> [Instructions for the task] Reproduce the following material verbatim, line for line.

> [Given records]
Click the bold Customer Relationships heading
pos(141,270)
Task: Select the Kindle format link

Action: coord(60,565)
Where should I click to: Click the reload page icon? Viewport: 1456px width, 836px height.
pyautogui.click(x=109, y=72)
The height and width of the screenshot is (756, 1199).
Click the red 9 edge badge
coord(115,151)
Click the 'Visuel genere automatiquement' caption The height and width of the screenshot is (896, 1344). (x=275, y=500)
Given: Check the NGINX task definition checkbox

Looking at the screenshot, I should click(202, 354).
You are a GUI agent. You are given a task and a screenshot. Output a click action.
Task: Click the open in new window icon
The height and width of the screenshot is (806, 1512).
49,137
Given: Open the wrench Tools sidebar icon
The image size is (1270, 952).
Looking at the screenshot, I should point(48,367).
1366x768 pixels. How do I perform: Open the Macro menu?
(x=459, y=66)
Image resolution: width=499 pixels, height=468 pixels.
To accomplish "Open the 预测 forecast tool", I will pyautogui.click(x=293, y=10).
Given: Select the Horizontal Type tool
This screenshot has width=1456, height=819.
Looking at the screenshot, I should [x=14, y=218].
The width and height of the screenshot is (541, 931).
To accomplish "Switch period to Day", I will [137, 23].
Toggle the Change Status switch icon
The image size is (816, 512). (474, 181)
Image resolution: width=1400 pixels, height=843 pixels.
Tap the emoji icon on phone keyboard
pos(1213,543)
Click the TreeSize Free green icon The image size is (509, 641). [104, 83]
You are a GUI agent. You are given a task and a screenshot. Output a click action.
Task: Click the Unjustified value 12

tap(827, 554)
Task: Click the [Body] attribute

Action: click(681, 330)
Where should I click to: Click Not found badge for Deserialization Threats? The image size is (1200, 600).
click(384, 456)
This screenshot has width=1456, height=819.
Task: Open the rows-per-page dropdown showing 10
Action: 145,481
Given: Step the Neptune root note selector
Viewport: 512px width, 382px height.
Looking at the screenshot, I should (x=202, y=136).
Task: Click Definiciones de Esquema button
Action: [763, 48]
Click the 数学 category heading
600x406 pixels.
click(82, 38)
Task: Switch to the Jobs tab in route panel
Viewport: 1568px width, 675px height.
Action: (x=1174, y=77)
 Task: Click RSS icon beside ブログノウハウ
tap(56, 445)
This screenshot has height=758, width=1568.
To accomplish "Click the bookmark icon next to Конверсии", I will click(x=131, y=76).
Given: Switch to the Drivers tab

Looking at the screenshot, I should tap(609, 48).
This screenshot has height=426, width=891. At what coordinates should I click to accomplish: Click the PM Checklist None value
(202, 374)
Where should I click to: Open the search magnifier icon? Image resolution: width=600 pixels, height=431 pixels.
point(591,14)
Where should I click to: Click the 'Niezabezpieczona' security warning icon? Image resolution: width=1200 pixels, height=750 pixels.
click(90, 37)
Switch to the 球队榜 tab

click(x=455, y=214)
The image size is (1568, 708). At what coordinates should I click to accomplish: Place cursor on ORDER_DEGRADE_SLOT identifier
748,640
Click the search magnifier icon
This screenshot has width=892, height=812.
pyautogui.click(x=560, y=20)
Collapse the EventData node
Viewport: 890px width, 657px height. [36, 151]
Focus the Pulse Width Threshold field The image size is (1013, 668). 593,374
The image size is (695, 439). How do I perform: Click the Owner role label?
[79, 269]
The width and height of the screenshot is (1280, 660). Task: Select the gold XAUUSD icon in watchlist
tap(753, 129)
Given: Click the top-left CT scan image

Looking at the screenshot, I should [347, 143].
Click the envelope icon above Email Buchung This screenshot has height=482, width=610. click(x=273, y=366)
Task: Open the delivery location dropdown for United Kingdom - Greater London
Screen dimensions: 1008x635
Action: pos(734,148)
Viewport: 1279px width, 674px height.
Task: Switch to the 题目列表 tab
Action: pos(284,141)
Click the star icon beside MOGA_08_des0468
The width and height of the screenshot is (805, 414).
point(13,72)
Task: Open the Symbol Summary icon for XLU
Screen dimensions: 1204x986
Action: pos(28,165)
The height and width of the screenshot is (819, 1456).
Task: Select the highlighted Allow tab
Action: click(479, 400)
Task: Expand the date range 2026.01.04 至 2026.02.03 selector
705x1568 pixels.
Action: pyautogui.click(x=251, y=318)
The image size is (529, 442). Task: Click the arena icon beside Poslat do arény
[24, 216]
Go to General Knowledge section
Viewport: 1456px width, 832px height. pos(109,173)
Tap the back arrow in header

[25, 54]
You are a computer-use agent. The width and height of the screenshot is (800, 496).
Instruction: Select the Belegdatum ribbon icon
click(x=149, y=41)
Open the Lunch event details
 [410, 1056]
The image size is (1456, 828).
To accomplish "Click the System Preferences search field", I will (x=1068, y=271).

> [Answer for this exercise]
Click the bold Customer Relationships heading
pos(141,270)
Task: Select the Kindle format link

Action: coord(60,565)
Where should I click to: Click the reload page icon? Viewport: 1456px width, 836px height.
pyautogui.click(x=109, y=72)
The height and width of the screenshot is (756, 1199).
Click the red 9 edge badge
coord(115,151)
Click the 'Visuel genere automatiquement' caption The height and width of the screenshot is (896, 1344). (x=275, y=500)
Given: Check the NGINX task definition checkbox

Looking at the screenshot, I should click(202, 354).
You are a GUI agent. You are given a task and a screenshot. Output a click action.
Task: Click the open in new window icon
The height and width of the screenshot is (806, 1512).
49,137
Given: Open the wrench Tools sidebar icon
The image size is (1270, 952).
Looking at the screenshot, I should point(48,367).
1366x768 pixels. How do I perform: Open the Macro menu?
(x=459, y=66)
Image resolution: width=499 pixels, height=468 pixels.
To accomplish "Open the 预测 forecast tool", I will pyautogui.click(x=293, y=10).
Given: Select the Horizontal Type tool
This screenshot has width=1456, height=819.
Looking at the screenshot, I should [x=14, y=218].
The width and height of the screenshot is (541, 931).
To accomplish "Switch period to Day", I will [137, 23].
Toggle the Change Status switch icon
The image size is (816, 512). (474, 181)
Image resolution: width=1400 pixels, height=843 pixels.
Tap the emoji icon on phone keyboard
pos(1213,543)
Click the TreeSize Free green icon The image size is (509, 641). [104, 83]
You are a GUI agent. You are given a task and a screenshot. Output a click action.
Task: Click the Unjustified value 12

tap(827, 554)
Task: Click the [Body] attribute

Action: click(681, 330)
Where should I click to: Click Not found badge for Deserialization Threats? The image size is (1200, 600).
click(384, 456)
This screenshot has width=1456, height=819.
Task: Open the rows-per-page dropdown showing 10
Action: 145,481
Given: Step the Neptune root note selector
Viewport: 512px width, 382px height.
Looking at the screenshot, I should (x=202, y=136).
Task: Click Definiciones de Esquema button
Action: [763, 48]
Click the 数学 category heading
600x406 pixels.
click(82, 38)
Task: Switch to the Jobs tab in route panel
Viewport: 1568px width, 675px height.
Action: (x=1174, y=77)
 Task: Click RSS icon beside ブログノウハウ
tap(56, 445)
This screenshot has height=758, width=1568.
To accomplish "Click the bookmark icon next to Конверсии", I will click(x=131, y=76).
Given: Switch to the Drivers tab

Looking at the screenshot, I should tap(609, 48).
This screenshot has height=426, width=891. At what coordinates should I click to accomplish: Click the PM Checklist None value
(202, 374)
Where should I click to: Open the search magnifier icon? Image resolution: width=600 pixels, height=431 pixels.
point(591,14)
Where should I click to: Click the 'Niezabezpieczona' security warning icon? Image resolution: width=1200 pixels, height=750 pixels.
click(90, 37)
Switch to the 球队榜 tab

click(x=455, y=214)
The image size is (1568, 708). At what coordinates should I click to accomplish: Place cursor on ORDER_DEGRADE_SLOT identifier
748,640
Click the search magnifier icon
This screenshot has width=892, height=812.
pyautogui.click(x=560, y=20)
Collapse the EventData node
Viewport: 890px width, 657px height. [36, 151]
Focus the Pulse Width Threshold field The image size is (1013, 668). 593,374
The image size is (695, 439). How do I perform: Click the Owner role label?
[79, 269]
The width and height of the screenshot is (1280, 660). Task: Select the gold XAUUSD icon in watchlist
tap(753, 129)
Given: Click the top-left CT scan image

Looking at the screenshot, I should [347, 143].
Click the envelope icon above Email Buchung This screenshot has height=482, width=610. click(x=273, y=366)
Task: Open the delivery location dropdown for United Kingdom - Greater London
Screen dimensions: 1008x635
Action: pos(734,148)
Viewport: 1279px width, 674px height.
Task: Switch to the 题目列表 tab
Action: pos(284,141)
Click the star icon beside MOGA_08_des0468
The width and height of the screenshot is (805, 414).
point(13,72)
Task: Open the Symbol Summary icon for XLU
Screen dimensions: 1204x986
Action: pos(28,165)
The height and width of the screenshot is (819, 1456).
Task: Select the highlighted Allow tab
Action: click(479, 400)
Task: Expand the date range 2026.01.04 至 2026.02.03 selector
705x1568 pixels.
Action: pyautogui.click(x=251, y=318)
The image size is (529, 442). Task: Click the arena icon beside Poslat do arény
[24, 216]
Go to General Knowledge section
Viewport: 1456px width, 832px height. pos(109,173)
Tap the back arrow in header

[25, 54]
You are a computer-use agent. The width and height of the screenshot is (800, 496).
Instruction: Select the Belegdatum ribbon icon
click(x=149, y=41)
Open the Lunch event details
 [410, 1056]
The image size is (1456, 828).
To accomplish "Click the System Preferences search field", I will (x=1068, y=271).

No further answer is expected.